Me gustaría que fueras mi amiga.
Surcaron
el aire hasta la orilla de un río, donde pasaron las horas retozando sin
cansarse, escapando de la lengua cazadora de los sapos y haciéndoles cosquillas
a las narices de los monos. La mariposa nunca se había divertido tanto. Sin
embargo, al llegar el atardecer, le dijo a su amiga que era el momento de
volver a casa.
—¿No
puedes quedarte un poco más? —preguntó la abeja—. Falta poco para que veas cómo la luna se mira
en el río.
—Si
no me voy ahora, seguro que me llaman la atención.
La
pequeña mariposa le pidió a la abeja que la acompañara. Deseaba que todas conocieran
a su nueva amiga. No imaginó que tropezaría contra la voluntad de Monarca. Esta
no podía permitir que las agraciadas mariposas se mezclaran, según su opinión, con
la fealdad de otros insectos.
—¡Aléjala
de aquí! —exclamó, mientras volaba a otro lado.
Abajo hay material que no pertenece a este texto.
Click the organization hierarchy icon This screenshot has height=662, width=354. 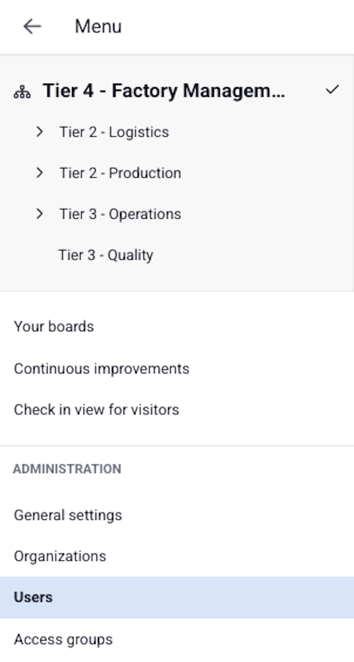coord(22,92)
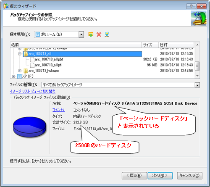Image resolution: width=210 pixels, height=187 pixels.
Task: Click the 日付 column header
Action: pos(176,45)

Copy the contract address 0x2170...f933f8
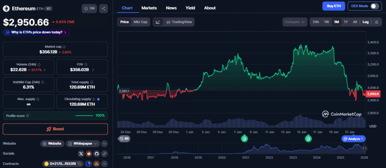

La abeja, al ver a su amiga, avergonzada, le
hizo un guiño:
—No
te preocupes, ya encontraremos la forma de continuar nuestra amistad.
La
mariposita era rebelde. Al amanecer, en un descuido, decidió volver a la
arboleda. A excepción de la abeja reina, todas habían volado hacia las
florestas. Aburrida, decidió ir al río. En el camino tropezó con una luciérnaga
que aleteaba, de un lado a otro, lamentando su suerte:
—
¿Qué te sucede? —le preguntó la mariposa.
—Una
verdadera desgracia. El sol secó los pantanos donde vivimos y no encuentro
dónde llevar a mi familia.
La
mariposa rebelde era solidaria. Sin medir las consecuencias, le ofreció ayuda:
—Yo
vivo en un campo lleno de flores. Una cascada canta a toda hora. Si te parece,
pueden quedarse allí el tiempo que sea necesario.
Cuando
Monarca la vio llegar con las luciérnagas, dominada por su orgullo, protestó:
—¡¿Eres
tonta?! ¿Cuántas veces tengo que decirlo? ¡No estoy dispuesta a compartir mis
dominios, menos con esa plaga sin gracia!
La
mariposa se sonrojó. Eso no la detuvo para auxiliar a sus recientes amigas.
—Tengo
una idea —les dijo.
Las
llevó a la arboleda, esperando contar con la bondad de las abejas. Las
luciérnagas encontraron cobijo.
A
los dominios de Monarca no habían llegado los rumores de lo que sucedía al otro
lado de sus fronteras. El desastre la tomó desprevenida. El clima, que hacía y
deshacía a su capricho, estaba causando estragos por toda la selva. Se asustó
cuando las nubes grises cubrieron el cielo, antes de estallar la tormenta. La oscuridad
le impedía ver más allá de su nariz. Las flores
recogieron sus pétalos para soportar lo que les venía. Monarca comprendió que podían
morir de hambre y de frío.
Todas
estaban aterradas. La solidaria mariposita frunció el ceño; no iba a quedarse
con las alas cruzadas. Conocía bien el camino y eso le facilitaba ir en busca
de ayuda. Sin pensarlo más, atravesó los aires. En la arboleda la recibieron
sus amigas. La tempestad afectaba a todos los habitantes de la selva; sin
embargo, no dudaron en auxiliarla. La luciérnaga se ofreció a regresar con ella.
Monarca,
ocultando el miedo que casi le paralizaba las alas, las vio llegar. Quiso elevar
la protesta, pero, viendo que la tormenta estaba por romper, lo pensó mejor. Si
se ponía con muchos remilgos, era posible que la dejaran abandonada. Sin más,
se unió al enjambre que seguía a la luciérnaga. La colita encendida era una lámpara
a través de la oscuridad.
Nada
más llegar a la arboleda, Monarca comenzó a sentirse bien. Comprobó que los
problemas compartidos eran menores. A pesar del mal tiempo, reinaba la alegría,
entre las dulces gotas de miel y el calor de la amistad. Decidió dejar al lado
su orgullo y su afán de criticar a los demás:
—Si las miro bien, no son feas —se dijo—; las luciérnagas parecen estrellas, y
las abejas, florecitas.
Recordó
que ella, antes de ser la preciosa mariposa que era, había sido una oruga, no muy
agraciada, por cierto. Extendió las alas y revoloteó como nunca antes lo había
hecho. Desde entonces, no hubo amiga mejor.